#### Aim of the exercise:
Please reproduce each line of the data below exactly as shown.

━━ Task material

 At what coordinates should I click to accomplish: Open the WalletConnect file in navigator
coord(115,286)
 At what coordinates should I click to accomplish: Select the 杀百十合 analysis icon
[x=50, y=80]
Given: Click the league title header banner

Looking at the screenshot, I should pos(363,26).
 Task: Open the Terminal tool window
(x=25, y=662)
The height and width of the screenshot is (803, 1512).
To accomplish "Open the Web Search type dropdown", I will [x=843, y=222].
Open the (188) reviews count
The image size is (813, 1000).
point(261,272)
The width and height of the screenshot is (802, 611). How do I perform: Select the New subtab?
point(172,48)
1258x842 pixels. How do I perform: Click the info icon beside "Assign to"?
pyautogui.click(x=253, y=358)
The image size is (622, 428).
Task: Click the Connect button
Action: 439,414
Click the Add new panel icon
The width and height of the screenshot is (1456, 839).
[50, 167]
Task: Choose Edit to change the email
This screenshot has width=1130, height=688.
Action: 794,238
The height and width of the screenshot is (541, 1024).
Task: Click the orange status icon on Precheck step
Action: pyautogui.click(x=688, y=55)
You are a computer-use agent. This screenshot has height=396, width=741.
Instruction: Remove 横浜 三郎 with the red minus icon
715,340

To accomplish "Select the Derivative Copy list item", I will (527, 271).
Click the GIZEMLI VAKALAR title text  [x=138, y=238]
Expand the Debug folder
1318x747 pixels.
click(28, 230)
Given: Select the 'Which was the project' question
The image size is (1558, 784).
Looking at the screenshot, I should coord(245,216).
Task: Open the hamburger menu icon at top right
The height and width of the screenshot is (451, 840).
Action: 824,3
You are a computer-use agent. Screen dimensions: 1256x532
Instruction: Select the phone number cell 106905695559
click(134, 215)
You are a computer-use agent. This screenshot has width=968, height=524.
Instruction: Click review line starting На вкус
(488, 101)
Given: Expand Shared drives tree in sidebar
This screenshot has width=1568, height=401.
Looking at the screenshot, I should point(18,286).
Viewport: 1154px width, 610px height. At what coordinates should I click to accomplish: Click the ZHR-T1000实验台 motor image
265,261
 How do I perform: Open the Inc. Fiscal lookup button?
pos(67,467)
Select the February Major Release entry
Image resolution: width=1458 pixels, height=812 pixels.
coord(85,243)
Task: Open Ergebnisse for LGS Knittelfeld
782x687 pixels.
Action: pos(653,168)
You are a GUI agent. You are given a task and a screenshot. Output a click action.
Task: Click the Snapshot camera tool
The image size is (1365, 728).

━━━━

#### Answer box:
 At what coordinates should I click to accomplish: Open the WalletConnect file in navigator
coord(115,286)
 At what coordinates should I click to accomplish: Select the 杀百十合 analysis icon
[x=50, y=80]
Given: Click the league title header banner

Looking at the screenshot, I should pos(363,26).
 Task: Open the Terminal tool window
(x=25, y=662)
The height and width of the screenshot is (803, 1512).
To accomplish "Open the Web Search type dropdown", I will [x=843, y=222].
Open the (188) reviews count
The image size is (813, 1000).
point(261,272)
The width and height of the screenshot is (802, 611). How do I perform: Select the New subtab?
point(172,48)
1258x842 pixels. How do I perform: Click the info icon beside "Assign to"?
pyautogui.click(x=253, y=358)
The image size is (622, 428).
Task: Click the Connect button
Action: 439,414
Click the Add new panel icon
The width and height of the screenshot is (1456, 839).
[50, 167]
Task: Choose Edit to change the email
This screenshot has width=1130, height=688.
Action: 794,238
The height and width of the screenshot is (541, 1024).
Task: Click the orange status icon on Precheck step
Action: pyautogui.click(x=688, y=55)
You are a computer-use agent. This screenshot has height=396, width=741.
Instruction: Remove 横浜 三郎 with the red minus icon
715,340

To accomplish "Select the Derivative Copy list item", I will (527, 271).
Click the GIZEMLI VAKALAR title text  [x=138, y=238]
Expand the Debug folder
1318x747 pixels.
click(28, 230)
Given: Select the 'Which was the project' question
The image size is (1558, 784).
Looking at the screenshot, I should coord(245,216).
Task: Open the hamburger menu icon at top right
The height and width of the screenshot is (451, 840).
Action: 824,3
You are a computer-use agent. Screen dimensions: 1256x532
Instruction: Select the phone number cell 106905695559
click(134, 215)
You are a computer-use agent. This screenshot has width=968, height=524.
Instruction: Click review line starting На вкус
(488, 101)
Given: Expand Shared drives tree in sidebar
This screenshot has width=1568, height=401.
Looking at the screenshot, I should point(18,286).
Viewport: 1154px width, 610px height. At what coordinates should I click to accomplish: Click the ZHR-T1000实验台 motor image
265,261
 How do I perform: Open the Inc. Fiscal lookup button?
pos(67,467)
Select the February Major Release entry
Image resolution: width=1458 pixels, height=812 pixels.
coord(85,243)
Task: Open Ergebnisse for LGS Knittelfeld
782x687 pixels.
Action: pos(653,168)
You are a GUI agent. You are given a task and a screenshot. Output a click action.
Task: Click the Snapshot camera tool
The image size is (1365, 728).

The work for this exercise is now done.